▸ **TEXT UNDER STUDY**
Otty Widasari: (The Ones Who) Looked at the Media

Curatorial essay by Manshur Zikri, Curator of Ones Who Looked at the Presence,
Otty Widasari’s solo exhibition at ARK Galerie, Yogyakarta, 10/09 – 15/10, 2015.


Painting and Cinema

There are three things I would like to begin this curatorial with, related to the attempts of setting the basis and frame in constructing values of perceiving the act of media-ing performed by Otty Widasari; I intended to underline the word “media-ing” for it is the word with its capability in describing the artist thoroughly.

The first is her simple answer to a question I once expressed, “Why always write in a daily journal?”, while nowadays she—like people in common—is familiar with no-hand-writing technology. The answer was plain and simple: “To not forgetting.” Is it not possible to take little notes in digital and wireless devices nowadays, which is even easier (for most of us)? So why is hand-writing still important for her?

The second thing, on many pages of her journal—she often shows me several pages in her excitement—Otty likes to draw faces of the people she is close with or those who are near her. She also likes to draw other things like human body, non-human-objects, or shapes and forms not referring to real objects except for dots, lines, and squares. But the scratches out of her pen or water paint—which as far as I know of are the two tools she often uses for her journal—of faces of people are dominant. I could recognize some of the faces she drew. She often asked me to guess whose faces she had drawn, giving a test to my visual dexterity on flashbacks of daily realities and experiences to be contextualized with the representation shown on her journal pages.

I previously guessed, based on the attention I had towards her habits, is it possible that relaxing daily activities while drawing people’ faces is her subconscious act in studying characteristics of the ones she know? I then recalled as we once discussed on the disciplines we each yearn for; Otty mentioned how she really wanted to obtain deeper understanding in anthropology. It is just several minutes ago that I realized, the act could not be possible without consciousness.

▸ **COMPLETE THE FOLLOWING**
A. According to the curatorial essay, which two tools does Otty Widasari often use for her journal?
B. Reproduce word for word the passage of the curatorial essay starting with "The second thing, on" and going on through "her journal pages.".

▸ **DATA LISTING**
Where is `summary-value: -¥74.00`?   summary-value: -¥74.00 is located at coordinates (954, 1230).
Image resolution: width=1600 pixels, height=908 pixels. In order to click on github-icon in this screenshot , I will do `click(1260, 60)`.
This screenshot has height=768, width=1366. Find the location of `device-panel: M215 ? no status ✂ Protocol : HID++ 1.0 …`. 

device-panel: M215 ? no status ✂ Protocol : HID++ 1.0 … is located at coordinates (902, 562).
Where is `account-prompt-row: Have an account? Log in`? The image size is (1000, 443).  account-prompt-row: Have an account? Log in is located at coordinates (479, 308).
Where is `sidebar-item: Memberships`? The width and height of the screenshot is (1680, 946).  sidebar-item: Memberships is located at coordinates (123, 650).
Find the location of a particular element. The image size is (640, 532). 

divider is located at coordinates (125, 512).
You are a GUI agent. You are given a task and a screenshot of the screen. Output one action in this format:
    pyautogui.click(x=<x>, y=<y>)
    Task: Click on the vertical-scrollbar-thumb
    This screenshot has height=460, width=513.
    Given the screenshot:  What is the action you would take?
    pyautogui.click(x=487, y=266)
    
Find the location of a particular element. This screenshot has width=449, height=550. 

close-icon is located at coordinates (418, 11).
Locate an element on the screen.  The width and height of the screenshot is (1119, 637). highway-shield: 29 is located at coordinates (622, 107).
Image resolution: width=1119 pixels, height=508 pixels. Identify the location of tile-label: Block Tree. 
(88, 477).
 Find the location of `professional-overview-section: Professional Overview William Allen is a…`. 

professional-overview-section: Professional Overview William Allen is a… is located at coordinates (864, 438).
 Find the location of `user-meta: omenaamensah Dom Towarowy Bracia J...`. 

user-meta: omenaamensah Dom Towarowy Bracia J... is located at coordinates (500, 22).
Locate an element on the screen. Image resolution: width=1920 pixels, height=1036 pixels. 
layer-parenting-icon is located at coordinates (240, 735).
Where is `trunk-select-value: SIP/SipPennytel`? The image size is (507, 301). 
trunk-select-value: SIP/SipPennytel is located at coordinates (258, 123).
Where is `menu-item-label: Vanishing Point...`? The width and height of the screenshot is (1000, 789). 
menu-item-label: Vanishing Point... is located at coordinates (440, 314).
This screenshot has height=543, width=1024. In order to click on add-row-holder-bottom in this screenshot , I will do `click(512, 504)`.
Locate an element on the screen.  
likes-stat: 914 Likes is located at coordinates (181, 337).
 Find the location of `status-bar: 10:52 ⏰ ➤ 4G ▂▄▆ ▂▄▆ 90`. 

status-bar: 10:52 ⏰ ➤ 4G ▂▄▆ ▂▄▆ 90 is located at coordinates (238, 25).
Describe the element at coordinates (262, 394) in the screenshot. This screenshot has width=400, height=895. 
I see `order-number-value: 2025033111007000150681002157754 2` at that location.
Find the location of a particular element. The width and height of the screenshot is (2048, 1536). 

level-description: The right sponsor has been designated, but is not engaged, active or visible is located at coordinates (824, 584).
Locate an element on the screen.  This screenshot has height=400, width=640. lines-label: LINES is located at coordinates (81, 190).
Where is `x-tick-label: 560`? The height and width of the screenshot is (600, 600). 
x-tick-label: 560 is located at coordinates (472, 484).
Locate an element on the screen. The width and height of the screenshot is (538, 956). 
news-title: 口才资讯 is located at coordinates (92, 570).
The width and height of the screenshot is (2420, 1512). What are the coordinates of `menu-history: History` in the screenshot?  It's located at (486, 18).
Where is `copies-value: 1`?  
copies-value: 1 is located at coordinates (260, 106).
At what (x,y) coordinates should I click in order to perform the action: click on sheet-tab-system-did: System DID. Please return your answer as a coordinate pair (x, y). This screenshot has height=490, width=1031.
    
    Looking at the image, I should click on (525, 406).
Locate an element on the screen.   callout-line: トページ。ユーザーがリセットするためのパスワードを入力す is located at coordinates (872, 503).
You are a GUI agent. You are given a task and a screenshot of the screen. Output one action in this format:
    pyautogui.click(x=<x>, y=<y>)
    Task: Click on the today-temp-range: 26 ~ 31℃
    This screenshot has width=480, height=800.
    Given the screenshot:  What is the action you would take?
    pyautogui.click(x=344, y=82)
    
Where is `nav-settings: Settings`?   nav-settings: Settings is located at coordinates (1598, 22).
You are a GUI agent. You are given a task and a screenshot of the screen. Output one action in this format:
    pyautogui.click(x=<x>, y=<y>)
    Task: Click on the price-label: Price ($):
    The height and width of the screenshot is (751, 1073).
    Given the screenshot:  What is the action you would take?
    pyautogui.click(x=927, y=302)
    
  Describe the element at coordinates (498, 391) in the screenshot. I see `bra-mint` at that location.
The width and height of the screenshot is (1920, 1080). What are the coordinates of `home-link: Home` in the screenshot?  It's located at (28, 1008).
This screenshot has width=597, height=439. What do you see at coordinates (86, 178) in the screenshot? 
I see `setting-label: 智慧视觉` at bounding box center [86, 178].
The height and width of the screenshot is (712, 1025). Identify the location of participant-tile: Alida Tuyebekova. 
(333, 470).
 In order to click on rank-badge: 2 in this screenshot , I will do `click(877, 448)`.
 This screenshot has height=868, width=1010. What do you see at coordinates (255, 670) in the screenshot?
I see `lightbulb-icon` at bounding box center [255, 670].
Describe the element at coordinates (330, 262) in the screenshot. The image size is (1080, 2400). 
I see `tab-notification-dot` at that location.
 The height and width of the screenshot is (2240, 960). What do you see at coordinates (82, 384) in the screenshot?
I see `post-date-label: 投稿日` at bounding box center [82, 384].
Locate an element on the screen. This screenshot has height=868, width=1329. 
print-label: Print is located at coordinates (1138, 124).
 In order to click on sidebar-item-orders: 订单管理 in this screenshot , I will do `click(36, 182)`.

▸ **ANSWERS TO THE EXERCISES**
A. Her pen and water paint.

B.
The second thing, on many pages of her journal—she often shows me several pages in her excitement—Otty likes to draw faces of the people she is close with or those who are near her. She also likes to draw other things like human body, non-human-objects, or shapes and forms not referring to real objects except for dots, lines, and squares. But the scratches out of her pen or water paint—which as far as I know of are the two tools she often uses for her journal—of faces of people are dominant. I could recognize some of the faces she drew. She often asked me to guess whose faces she had drawn, giving a test to my visual dexterity on flashbacks of daily realities and experiences to be contextualized with the representation shown on her journal pages.